From first line to last, output the records below exactly.

(Records for this exercise begins)

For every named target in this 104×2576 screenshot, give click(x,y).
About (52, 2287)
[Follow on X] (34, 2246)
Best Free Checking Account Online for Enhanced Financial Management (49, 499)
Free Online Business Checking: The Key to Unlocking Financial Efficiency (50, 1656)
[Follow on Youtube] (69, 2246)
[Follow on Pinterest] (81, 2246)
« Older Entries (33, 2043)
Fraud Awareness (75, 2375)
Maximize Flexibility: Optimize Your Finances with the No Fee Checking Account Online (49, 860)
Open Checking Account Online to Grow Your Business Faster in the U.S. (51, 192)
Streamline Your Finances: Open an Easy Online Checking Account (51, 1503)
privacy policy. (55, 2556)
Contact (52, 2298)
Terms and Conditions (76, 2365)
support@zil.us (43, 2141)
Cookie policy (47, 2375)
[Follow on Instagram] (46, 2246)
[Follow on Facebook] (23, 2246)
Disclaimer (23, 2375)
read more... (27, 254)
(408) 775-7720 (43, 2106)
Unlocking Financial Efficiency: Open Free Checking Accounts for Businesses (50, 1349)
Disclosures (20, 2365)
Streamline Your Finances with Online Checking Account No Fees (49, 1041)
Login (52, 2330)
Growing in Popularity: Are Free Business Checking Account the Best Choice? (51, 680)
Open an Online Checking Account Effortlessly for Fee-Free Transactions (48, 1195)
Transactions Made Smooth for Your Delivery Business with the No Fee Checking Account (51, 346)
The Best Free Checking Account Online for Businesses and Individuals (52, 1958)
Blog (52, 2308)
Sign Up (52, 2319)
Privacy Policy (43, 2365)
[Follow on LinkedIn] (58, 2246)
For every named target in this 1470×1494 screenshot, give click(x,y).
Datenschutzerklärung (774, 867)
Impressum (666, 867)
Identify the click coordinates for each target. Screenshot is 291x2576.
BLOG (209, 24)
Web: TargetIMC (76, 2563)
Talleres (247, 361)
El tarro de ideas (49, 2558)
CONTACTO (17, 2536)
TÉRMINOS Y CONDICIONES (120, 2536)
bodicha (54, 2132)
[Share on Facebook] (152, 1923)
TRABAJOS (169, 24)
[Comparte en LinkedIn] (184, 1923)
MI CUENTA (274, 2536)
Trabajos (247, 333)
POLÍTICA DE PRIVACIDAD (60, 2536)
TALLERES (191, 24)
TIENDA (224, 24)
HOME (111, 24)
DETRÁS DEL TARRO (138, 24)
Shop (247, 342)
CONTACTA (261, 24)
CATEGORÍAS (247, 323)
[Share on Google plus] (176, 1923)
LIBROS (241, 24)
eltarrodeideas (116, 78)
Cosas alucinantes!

(Records for this exercise ends)

§ **Your response**
For every named target in this 104×2576 screenshot, give click(x,y).
About (52, 2287)
[Follow on X] (34, 2246)
Best Free Checking Account Online for Enhanced Financial Management (49, 499)
Free Online Business Checking: The Key to Unlocking Financial Efficiency (50, 1656)
[Follow on Youtube] (69, 2246)
[Follow on Pinterest] (81, 2246)
« Older Entries (33, 2043)
Fraud Awareness (75, 2375)
Maximize Flexibility: Optimize Your Finances with the No Fee Checking Account Online (49, 860)
Open Checking Account Online to Grow Your Business Faster in the U.S. (51, 192)
Streamline Your Finances: Open an Easy Online Checking Account (51, 1503)
privacy policy. (55, 2556)
Contact (52, 2298)
Terms and Conditions (76, 2365)
support@zil.us (43, 2141)
Cookie policy (47, 2375)
[Follow on Instagram] (46, 2246)
[Follow on Facebook] (23, 2246)
Disclaimer (23, 2375)
read more... (27, 254)
(408) 775-7720 (43, 2106)
Unlocking Financial Efficiency: Open Free Checking Accounts for Businesses (50, 1349)
Disclosures (20, 2365)
Streamline Your Finances with Online Checking Account No Fees (49, 1041)
Login (52, 2330)
Growing in Popularity: Are Free Business Checking Account the Best Choice? (51, 680)
Open an Online Checking Account Effortlessly for Fee-Free Transactions (48, 1195)
Transactions Made Smooth for Your Delivery Business with the No Fee Checking Account (51, 346)
The Best Free Checking Account Online for Businesses and Individuals (52, 1958)
Blog (52, 2308)
Sign Up (52, 2319)
Privacy Policy (43, 2365)
[Follow on LinkedIn] (58, 2246)
For every named target in this 1470×1494 screenshot, give click(x,y).
Datenschutzerklärung (774, 867)
Impressum (666, 867)
Identify the click coordinates for each target. Screenshot is 291x2576.
BLOG (209, 24)
Web: TargetIMC (76, 2563)
Talleres (247, 361)
El tarro de ideas (49, 2558)
CONTACTO (17, 2536)
TÉRMINOS Y CONDICIONES (120, 2536)
bodicha (54, 2132)
[Share on Facebook] (152, 1923)
TRABAJOS (169, 24)
[Comparte en LinkedIn] (184, 1923)
MI CUENTA (274, 2536)
Trabajos (247, 333)
POLÍTICA DE PRIVACIDAD (60, 2536)
TALLERES (191, 24)
TIENDA (224, 24)
HOME (111, 24)
DETRÁS DEL TARRO (138, 24)
Shop (247, 342)
CONTACTA (261, 24)
CATEGORÍAS (247, 323)
[Share on Google plus] (176, 1923)
LIBROS (241, 24)
eltarrodeideas (116, 78)
Cosas alucinantes!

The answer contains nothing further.